Bild 2 zeigt nun ein 4-4-2 System aus Memmert und Raabe (Seite 150)
Bild 2: Ein 4-4.2 Aufbau von Werder Bremen von 2014 (nach Memmert und Raabe)
Die Spieler 2,5,15,38 bilden eine 4-er Kette, ebenso 16,4,6,22. Die beiden Stürmer sind 9, 11.
Es geht um die Aufteilung des Spielfeldes in Kontrollzonen. Zu entscheiden ist, welcher Spieler z.B. bei einem 4-4-2- Aufbau welche Fläche zugeteilt bekommt, wenn die Positionspunkte wie oben in Bild 2 festgelegt sind. Wie kann es anders sein: Bei der Faszination zieht der Fußball in den Wissenschaften nun auch die Mathematiker in seinen Bann. Oder anders formuliert: Die Mathematiker haben über dieses Aufteilungsproblem schon vor langer Zeit nachgedacht. Man spricht heute von einem Voronoi-Diagramm nach dem ukrainischen Mathematiker Voronoi (1868-1908). Ein Verfahren kann angegeben werden, nach dem alle Punkte in meiner mir als Spieler zugeteilten Fläche auf dem kürzesten Weg erreicht werden können. Im glänzend dargestellten Wikipedia Voronoi-Diagramm wird anschaulich gezeigt, wie das geht. Man geht natürlich sukzessiv vor. Man beginnt mit einem Spieler, dem das ganze Spielfeld gehört, und fügt dann nacheinander die anderen Spieler hinzu, immer unter Beachtung des kürzesten Weges. Die Grenzlinien, die entstehen, sind Linien gleicher Länge bis zu den Spielerpositionen als Punkte auf dem Feld. Die Grenzlinien sind natürlich ein Abstraktum wegen des gleichen Abstandes in Bezug auf zwei Punkte.

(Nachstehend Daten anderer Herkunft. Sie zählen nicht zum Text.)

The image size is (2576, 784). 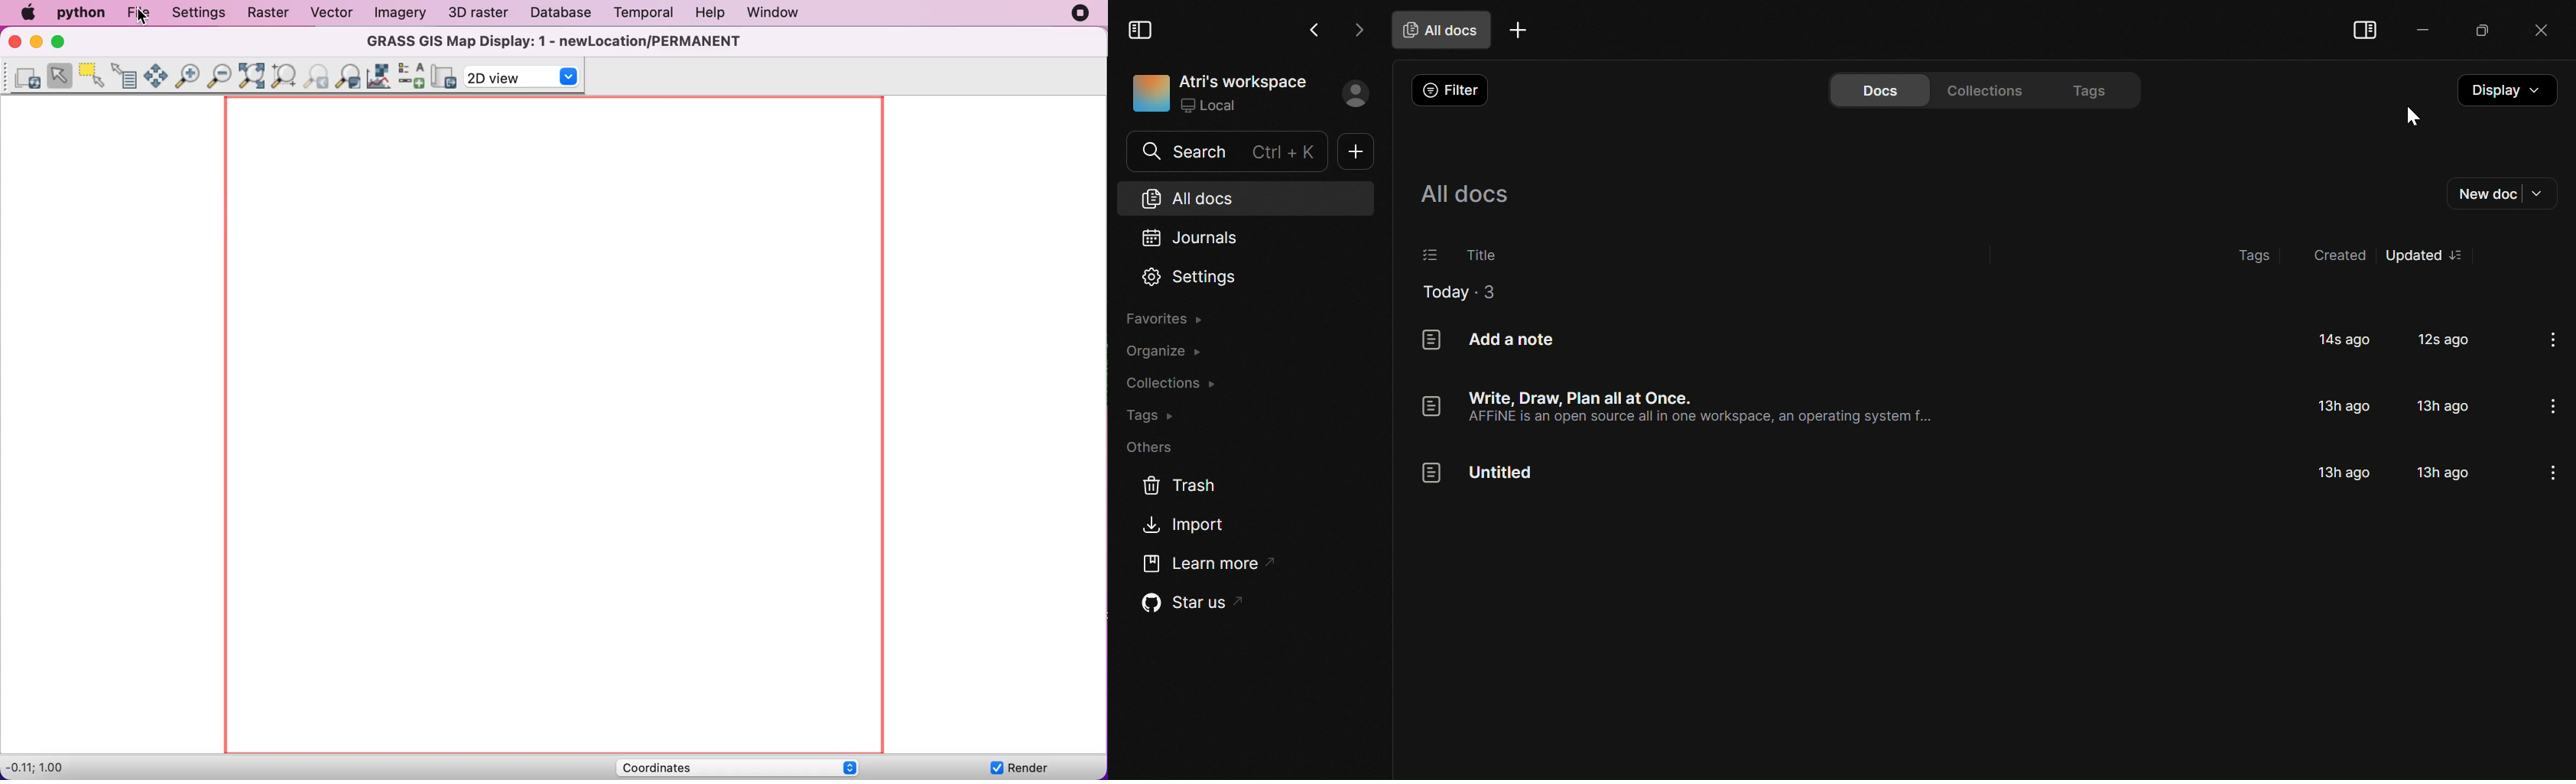 What do you see at coordinates (2335, 258) in the screenshot?
I see `Created` at bounding box center [2335, 258].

Da im Fußball alles in Bewegung ist, ändern sich die Positionsdaten der Spieler ständig und damit auch die Voronoi – Flächenzuteilung. Die dynamische Entwicklung von Voronoi-Diagrammen kann man zeitnah rechnen und aber nicht mehr den Spielern mitteilen. Es ist Aufgabe des Trainings, das einzuüben. Man trainiert dann ein rechnergestütztes Stellungspiel. Das wäre schon eine Revolution um Fußball.

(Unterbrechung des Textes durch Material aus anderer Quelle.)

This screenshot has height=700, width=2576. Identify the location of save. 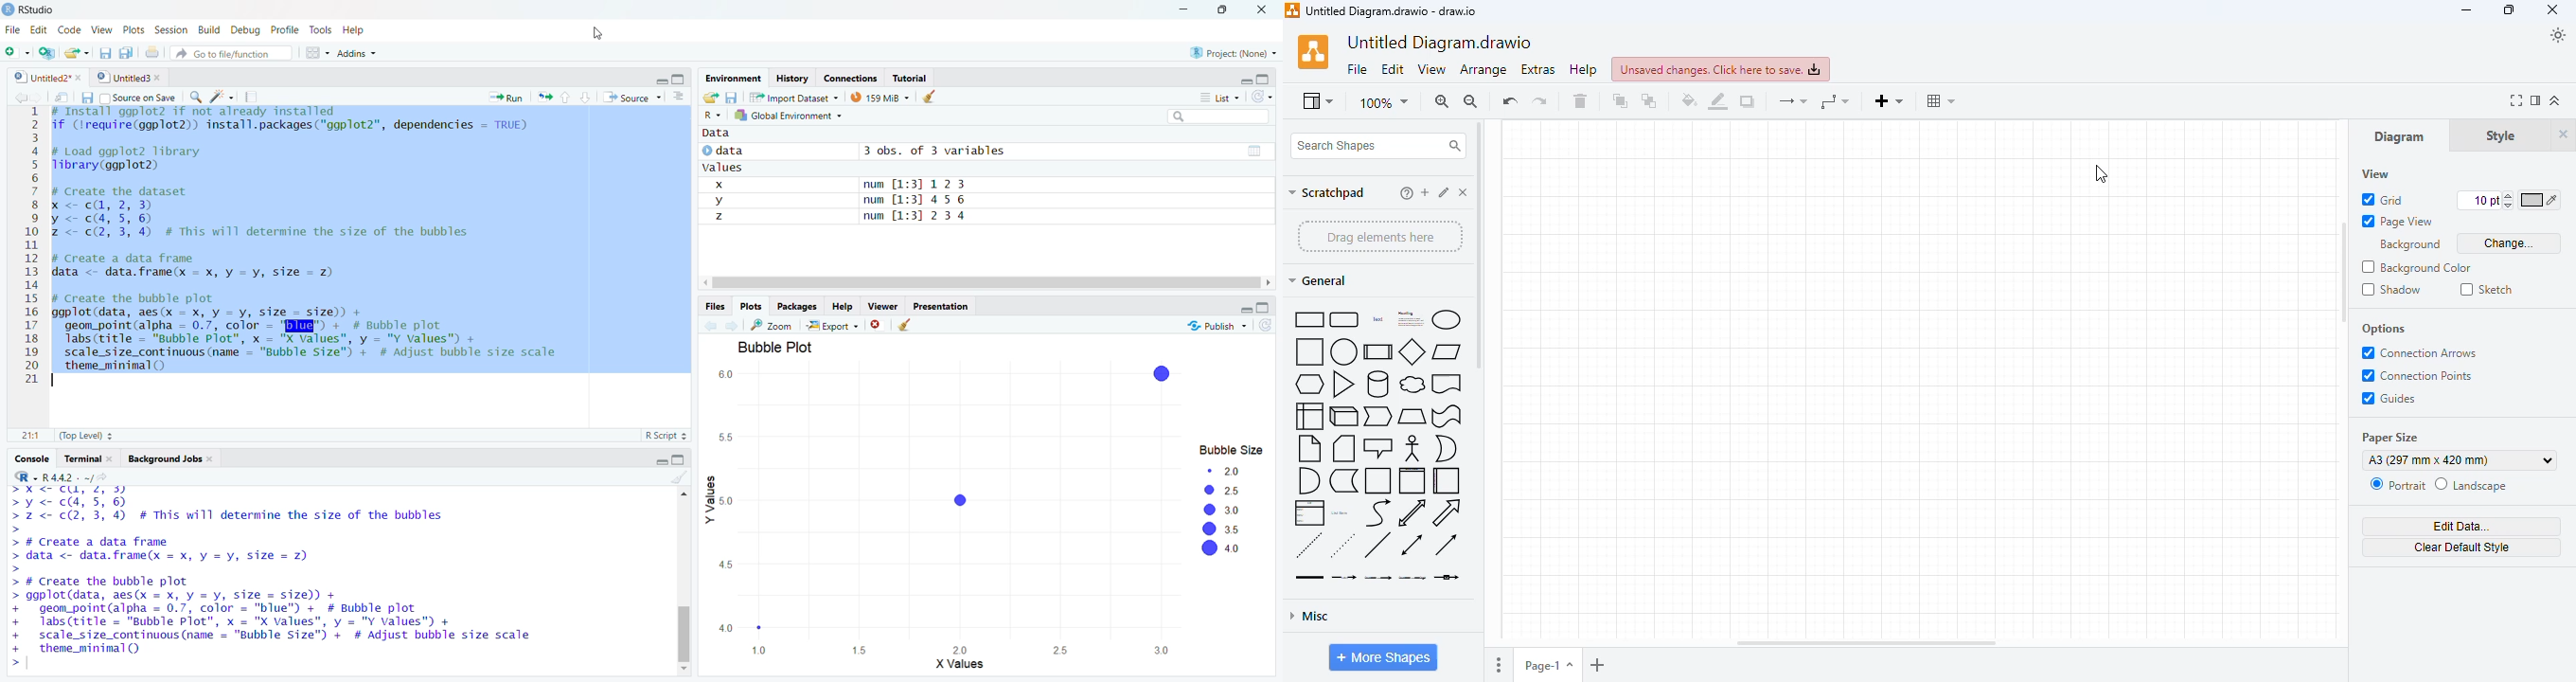
(83, 98).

Spielanalyse im Fußball, wie sie im Buch von Memmert und Raabe beschrieben wird, hat historisch gesehen im amerikanischen Baseball ihren Vorgänger. In meinen Jahren in Kalifornien hat mich das Spiel der berühmten Baseballmannschaft der Oakland Athletics oder Oakland A’s angezogen. Es war die Mannschaft, die mit Hilfe der Spielanalyse zur Spitze geführt wurde. Sie haben immerhin dreimal hintereinander von 1972-74 die amerikanische Meisterschaft, die world series, gewonnen. Herausragend war der Pitcher (Werfer) Rollie Finger. Der konnte gedrehte „Bananenbälle“ mit 160 kmh werfen, die der arme Schlagmann (Hitter) der Gegenpartei mit seinem Schläger treffen musste. Im Fußball schlägt Christian Ronaldo Freistöße über die Mauer oben in die Torecke. Und das Volk ist begeistert. Fest steht nach Memmert/Raabe, dass Spielanalyse die Oakland A’s an die Spitze im Baseball gebracht hat.